#### WORK ITEM
Retype, exactly as written, every line from the one containing "Select the Comments placeholder in the BA row" through the last line of the records below, both included; skip the pictures.

#### RECORD SET
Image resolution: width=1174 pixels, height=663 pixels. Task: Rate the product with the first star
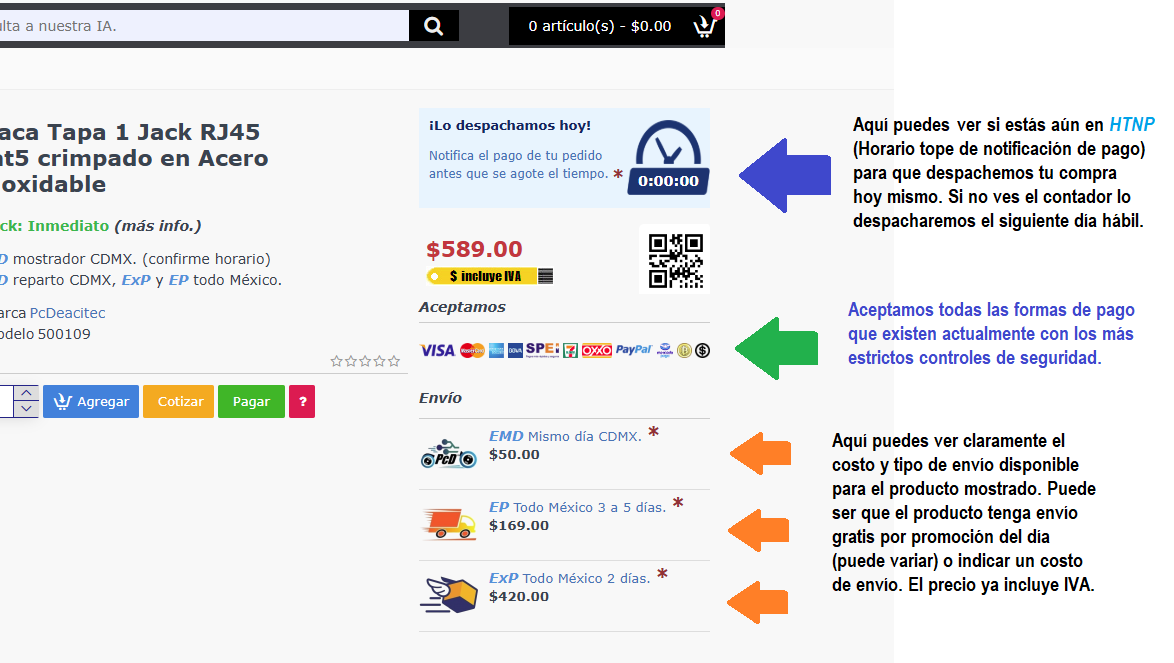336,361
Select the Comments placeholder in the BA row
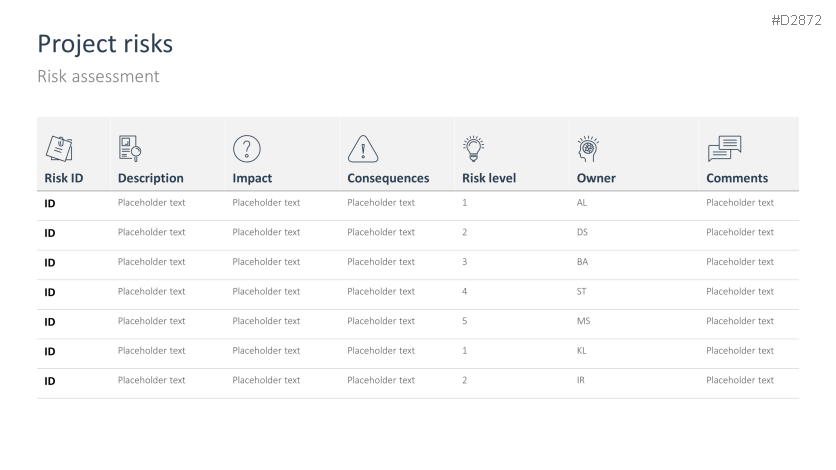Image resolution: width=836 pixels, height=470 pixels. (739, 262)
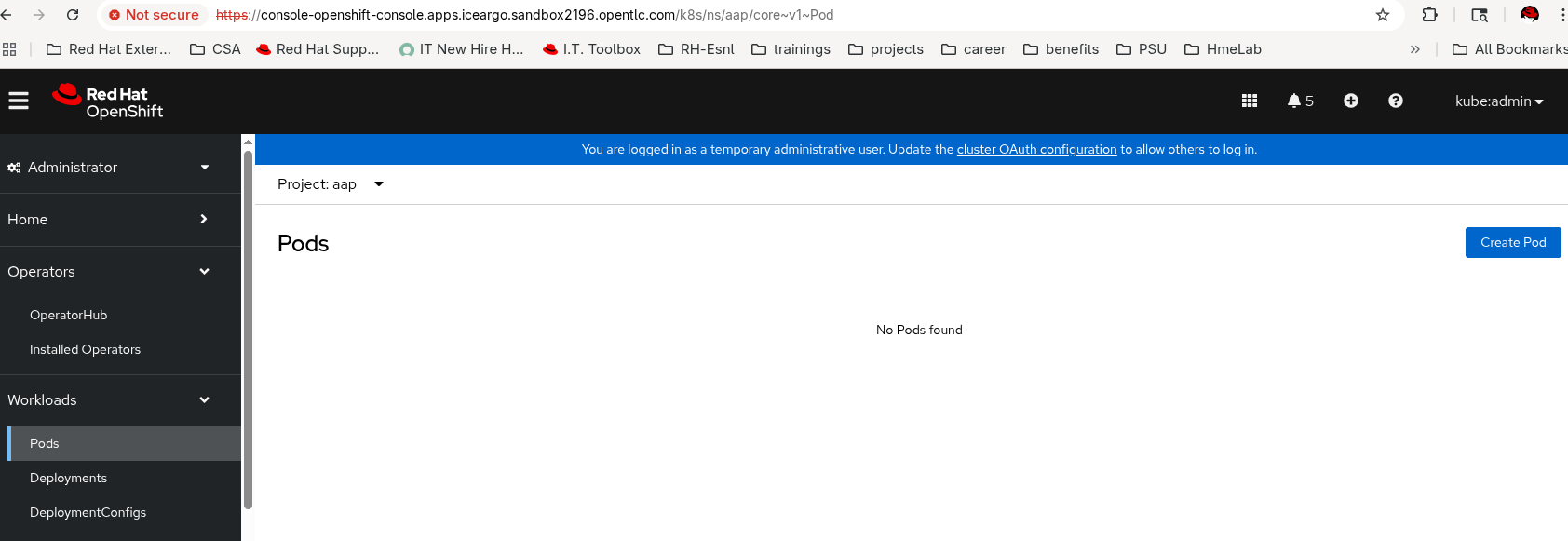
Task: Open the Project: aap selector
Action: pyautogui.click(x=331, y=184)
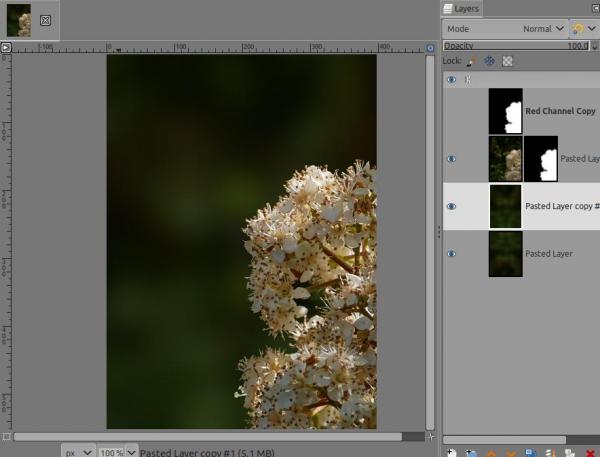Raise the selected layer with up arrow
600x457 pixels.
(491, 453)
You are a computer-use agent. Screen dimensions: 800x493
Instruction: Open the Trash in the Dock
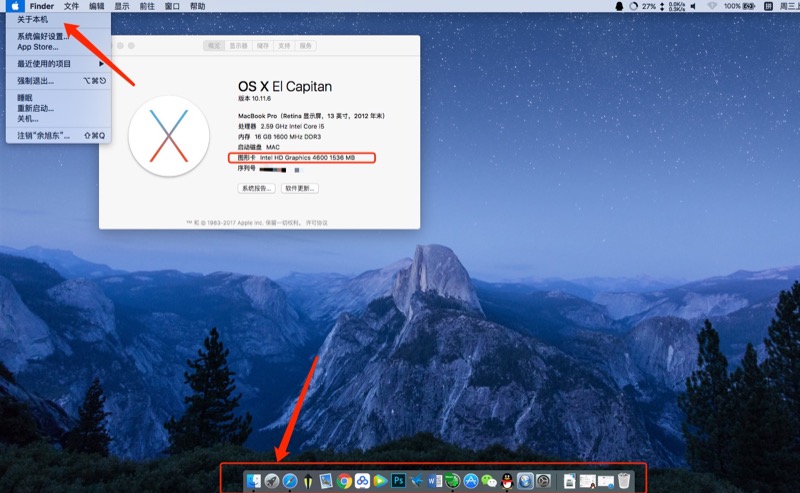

#### SOLUTION FOR THIS TASK
Select the Comments placeholder in the BA row
Image resolution: width=836 pixels, height=470 pixels. (739, 262)
Task: Open the Project: aap selector
Action: pyautogui.click(x=331, y=184)
Raise the selected layer with up arrow
600x457 pixels.
(491, 453)
You are a computer-use agent. Screen dimensions: 800x493
Instruction: Open the Trash in the Dock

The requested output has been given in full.